Since 1905 Calvert School has been offering homeschoolers a complete package- one year of curriculum covering all subjects. Previously I hadn't even considered their company for two reasons: cost (one time fee of over $600) and my control over materials: a parent has no control over the choices for subjects.

This year Calvert began offering a payment plan which would cause its cost to be similar to what we budget for now, when we deliberate and choose our texts. So with the cost objection out the window, I looked more carefully at the course descriptions.

Calvert is really impressive for a few reasons. First, teachers are available on-line or by telephone if your kid(and you) are stumped by some topic. They have initial placement tests and unit testing in subject material online. Each enrolled student has resources available to them in their Calvert account. These include math and spelling games, an "i-Library," tutorials, and e-textbooks. There is a lot of parent support available, through the phone, email, or the parent's online resource which include answer keys.

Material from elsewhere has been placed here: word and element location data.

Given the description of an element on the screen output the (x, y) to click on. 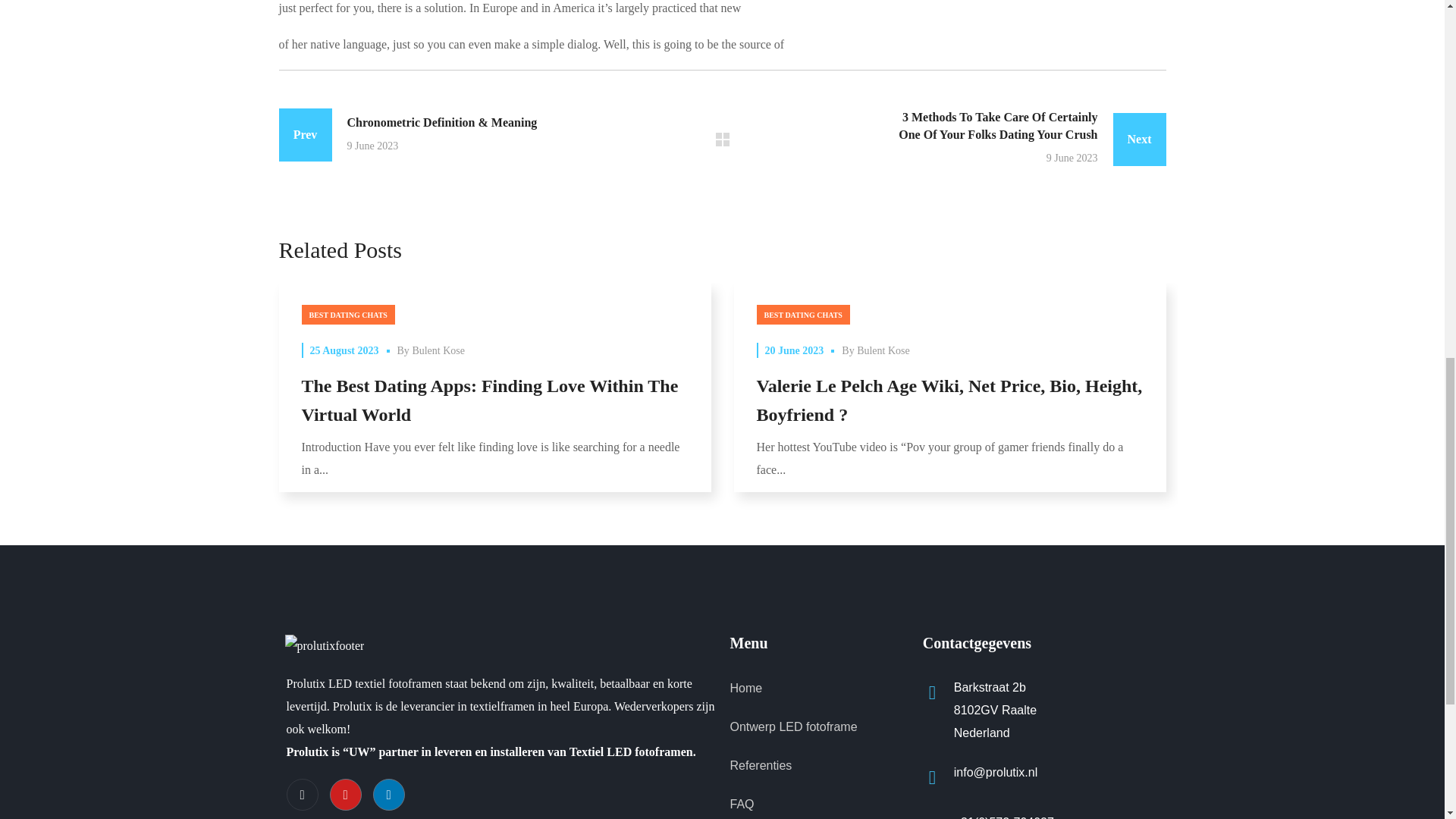
Facebook (302, 794)
Back to previous page (722, 139)
Youtube (345, 794)
Linkedin (388, 794)
prolutixfooter (325, 645)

The coursework is thorough, and includes art history, geography and computer literacy from elementary years on. However, the approach of the curriculum in general is scatter-gun in organization similar to public schools. For instance, putting life cycles and physics together in the same year of science instruction. Biographies not laid in the timeline of history, but as a focus of the history course? I much prefer the classical organization of science with history in a chronological flow.

Why We Educate at Home, A Discussion of the Classical Education Method

My husband and I have no qualms about our style of parenting, which is so tied up in home education. He grew up beside his father in a greenhouse. Our first apartment at 500 sq ft, had 31 houseplants in it. He now works as a landscape designer. So we understand this analogy: Children are like little plants. You take the seed and put it in a little cup of the best topsoil. You give it lots of light. You gently sprinkle it with drops of water so the delicate leaves aren't broken. When it gets a decent root system, you transplant it to a bigger pot. You protect it from the wind and the hottest sun. You bring it in when there's a freeze. You don't put it out where the dog will trample it or a deer will eat the buds. When its well-established, and the season is right, you can transplant it finally to its place outside your home. Then it will do well on its own in the downpours and coldest winters.

So we plan to raise our children, protecting them and ensuring they are firmly established before they go out into the world. It is our hope that they do much better at surviving their relationships and careers with such a secure beginning. Our family follows the Classical Education model. The basic premise of the classical method is the breakdown of education into three sections which each build on each other. First is the Grammar stage, generally 1st-4th grades, in which a child's curiosity is encouraged by just stuffing them full of images and facts. The next stage is the Logic stage, generally 5th- 8th grades, where an adolescent begins to find the answers to the how and why of what they learned in the Grammar stage. Last is the Rhetoric stage, in which 9th -12th graders learn how to coherently express what they have learned. In Classical Education, all learning follows history as its base and the other subjects work around it. In addition, a student goes over the same material three times in his education (cycling through the material once in each stage).